● **EXCERPT TO READ**:
<<<<

Explainable Artificial Intelligence

Principal lecturer: Prof Mateja Jamnik
Additional lecturers: Mateo Espinosa Zarlenga, Dr Zohreh Shams
Taken by: MPhil ACS, Part III
Code: L193
Term: Lent
Hours: 16 (6hrs lectures; 6 hrs presentations;4hrs practicals)
Format: In-person lectures
Class limit: max. 20 students
Prerequisites: A solid background in statistics, calculus and linear algebra. We strongly recommend some experience with machine learning and deep neural networks (to the level of the first chapters of Goodfellow et al.’s “Deep Learning”). Students are expected to be comfortable reading and writing Python code for the module’s practical sessions.
timetable

Aims

The recent palpable introduction of Artificial Intelligence (AI) models to everyday consumer-facing products, services, and tools brings forth several new technical challenges and ethical considerations. Amongst these is the fact that most of these models are driven by Deep Neural Networks (DNNs), models that, although extremely expressive and useful, are notoriously complex and opaque. This “black-box” nature of DNNs limits their ability to be successfully deployed in critical scenarios such as those in healthcare and law. Explainable Artificial Intelligence (XAI) is a fast-moving subfield of AI that aims to circumvent this crucial limitation of DNNs by either

(i) constructing human-understandable explanations for their predictions,

or (ii) designing novel neural architectures that are interpretable by construction.

>>>>

● **INSTRUCTIONS**:
• 1. According to the course description, what is the maximum number of students in the class?
• 2. Copy everything in the course description from "The recent palpable" down to "interpretable by construction.".
• 3. Write the next part of the explainable AI course description, starting after its last sentence.
The listing below comes from a separate source and is unrelated to the course description.

● **DATA LINES**:
<<<<

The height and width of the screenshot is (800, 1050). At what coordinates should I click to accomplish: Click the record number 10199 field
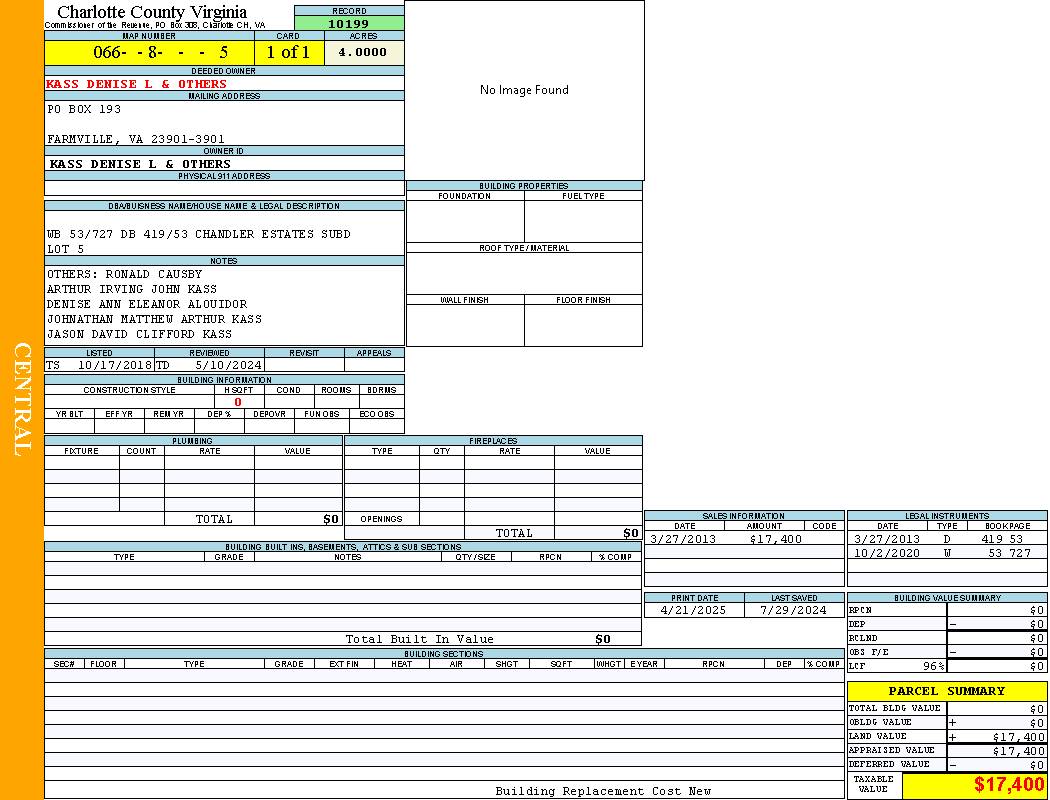349,24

>>>>

● **THE RESPONSES**:
• 1. A maximum of 20 students.

• 2.
The recent palpable introduction of Artificial Intelligence (AI) models to everyday consumer-facing products, services, and tools brings forth several new technical challenges and ethical considerations. Amongst these is the fact that most of these models are driven by Deep Neural Networks (DNNs), models that, although extremely expressive and useful, are notoriously complex and opaque. This “black-box” nature of DNNs limits their ability to be successfully deployed in critical scenarios such as those in healthcare and law. Explainable Artificial Intelligence (XAI) is a fast-moving subfield of AI that aims to circumvent this crucial limitation of DNNs by either

(i) constructing human-understandable explanations for their predictions,

or (ii) designing novel neural architectures that are interpretable by construction.

• 3.
In this module, we will introduce the key ideas behind XAI methods and discuss some of the important application areas of these methods (e.g., healthcare, scientific discovery, debugging, model auditing, etc.). We will approach this by focusing on the nature of what constitutes an explanation, and discussing different ways in which explanations can be constructed or learnt to be generated as a by-product of a model. The main aim of this module is to introduce students to several commonly used approaches in XAI, both theoretically in lectures and through hands-on exercises in practicals, while also bringing recent promising directions within this field to their attention. We hope that, by the end of this module, students will be able to directly contribute to XAI research and will understand how methods discussed in this module may be powerful tools for their own work and research.

Syllabus

Overview and taxonomy of XAI (why is explainability needed, definition of terms, taxonomy of the XAI space, etc.)
Feature importance methods (e.g., perturbation and saliency methods, etc.)
Data attribution methods (e.g., influence functions, Data SHAP, etc.)
Inherently intepretable models (e.g., SENNs, ProtoPNets, etc.)
Interpretable architectures and concept-based explainability (Net2Vec, T-CAV, ACE, CBMs and variants,etc.)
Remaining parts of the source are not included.